A second example cited by Lenchner involved an Israeli NGO that was using data specifically from social media networks to locate youths in distress, so they could try to help them before the young people committed suicide.
“So it’s not like we don’t have solid, real-life examples of what was going on here,” he said. “And we give this data away for free to anyone who can prove they need the data to stop people from being abused or even killed,” he said.
Still not satisfied, Meta pointed to a provision of the parties’ licensing agreement which specifically forbade the contractors from scraping Facebook or Instagram’s data.
“It’s one long paragraph which says scraping is not allowed and as a result, they said, they intended to sue us for breach of contract. We said, ‘Okay. Fine.’ And before suing them we deleted all of Bright Data’s company pages from Facebook and Instagram.
“We said, ‘Okay, we have no contract anymore,’ and the next day we filed the declaratory judgment lawsuit,” he said.
Lenchner said he believes it will be months, at least, before the merits of the case are heard, but at the same time, he believes the implications for the internet — not to mention the economy at large — could be grave.
According to a press release issued by Bright Data last week, because markets and society function best when public data is accessible to the public, these systems would start breaking down with a Meta victory.
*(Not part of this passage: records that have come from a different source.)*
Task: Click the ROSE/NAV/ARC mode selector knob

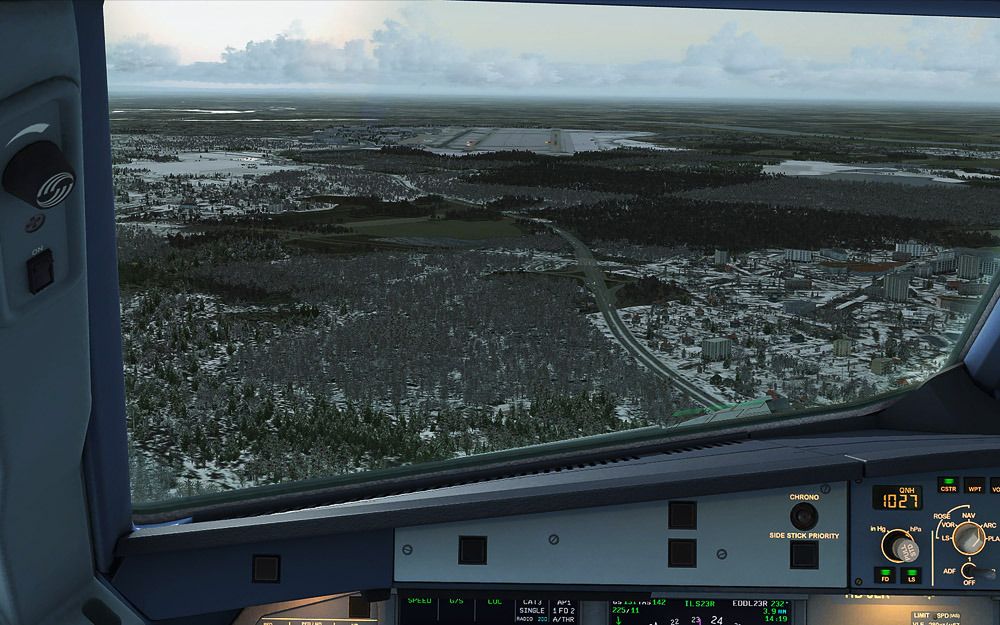Action: point(967,538)
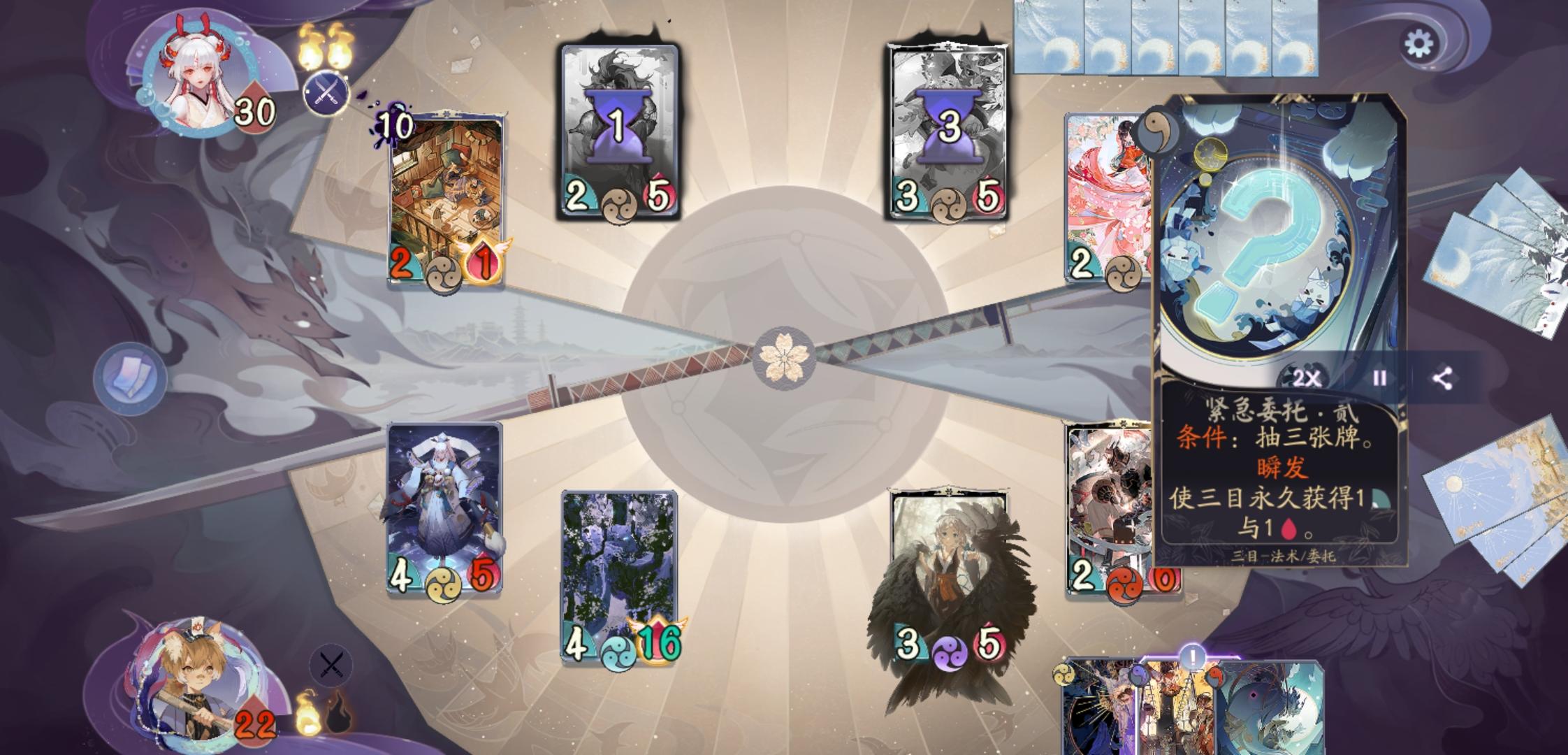Tap the purple ink splat showing 10 counter

coord(395,123)
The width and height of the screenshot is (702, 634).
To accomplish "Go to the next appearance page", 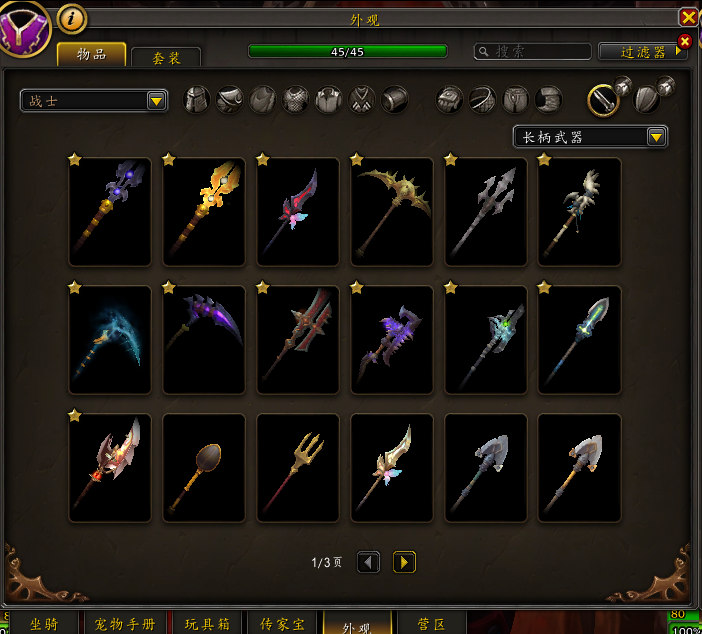I will click(x=404, y=562).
At the same time, the information transparency that helps drive market competition, advance research and assist life-saving organizations would dry up, the release said.
Lenchner sought to expand on it.
“If e-commerce platforms don’t have the data that allows them to know how their competition is doing, they won’t know how to respond to be more attractive to their potential customers. Without transparency, there will be no competition and prices will go up.
“That’s just on the hardcore commercial side; you’ll also be causing a detrimental effect on the NGOs I spoke of earlier, and the over 220 universities who contract with us to collect data for research. I can go on and on and on.
“This is nothing less than a tech war. Most companies can’t fight Meta. This is not okay. The world won’t operate without access to data. It’s not okay to try and use their money and thousands of lawyers to try and shut down access to data,” Lenchner said.
“If we lose, then the tech giants will just gain more power, we will lose transparency, and the only ones who will win are those who are making a lot of money on our backs. And by ‘our,’ I mean, you and I and everyone else who is, you know, an internet citizen.”
Despite his dire warning, Bright Data’s CEO said he’s confident that “eventually, we will get a ruling that says the public information is public, and that it’s not public information when a tech giant has the ability to decide what’s public information and what’s not.”
“And that will be a win not just for me, that’ll be a win for everyone,” Lenchner said.
The Well News reached out to Meta for comment. This article will be updated with their response.
Dan can be reached at firstname.lastname@example.org and at https://twitter.com/DanMcCue
This story has been updated to clarify a quote attributed to Or Lenchner on Bright Data's conversation with Meta over the scraping of Meta's websites. Meta had no objections to Bright Data scraping sites generally. It requested that Bright Data stop scraping its websites.